Krisp is using AI to help Indians sound like Americans on calls



Audio startup Krisp on Wednesday said it is launching a new feature that uses AI to change a user’s accent during calls. The company is initially rolling out support for changing Indian English accents to U.S. English.

The startup says the accent conversion process preserves the speaker’s voice and only switches phonemes to match American accents. The feature has apparently been tested in enterprise environments, and a beta version is now coming to the Krisp desktop app. Users can turn the feature on any time during or before calls.

Arto Minasyan, the company’s co-founder, said the idea for the feature stemmed from a problem he faced in his conversations. “Many people don’t understand my accent even though I am speaking English well. We thought changing accents might help people understand each other much better. We started working on this problem two years ago and now we are releasing it in beta,” Minasyan said.

However, when this reporter tested the feature, the processed voice didn’t sound natural and even missed some words at times. The company attributed those faults to this being a beta release, saying the model would improve over time.

Krisp claims that when it tested the feature with enterprises, sales conversion rates rose by 26.1% and revenue per book jumped by 14.8%.

Image Credits: Krisp.ai

The company said that it decided to work on Indian accents first as people from the country account for a large portion of the global workforce in STEM fields. There are plans to add support for more accents, including Filipino.
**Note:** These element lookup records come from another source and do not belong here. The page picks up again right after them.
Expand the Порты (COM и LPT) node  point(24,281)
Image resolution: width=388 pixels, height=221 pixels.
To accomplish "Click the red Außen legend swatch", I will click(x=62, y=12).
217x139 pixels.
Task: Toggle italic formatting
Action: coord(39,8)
Other startups like GV-backed Sanas have deployed similar technology in call centers at scale.

The company says it trained the model on thousands of speech samples that covered different accents and dialects, and used data from its meeting assistant after getting user consent.

Minasyan said another advantage of the feature is that it doesn’t need any pre-training on a user’s voice as it creates a profile for the speaker in real time.

Krisp, which last raised capital in 2021, plans to release iOS and Android apps this year to support in-person meetings. There’s also a new Chrome extension for better integration with Google Meet in the works.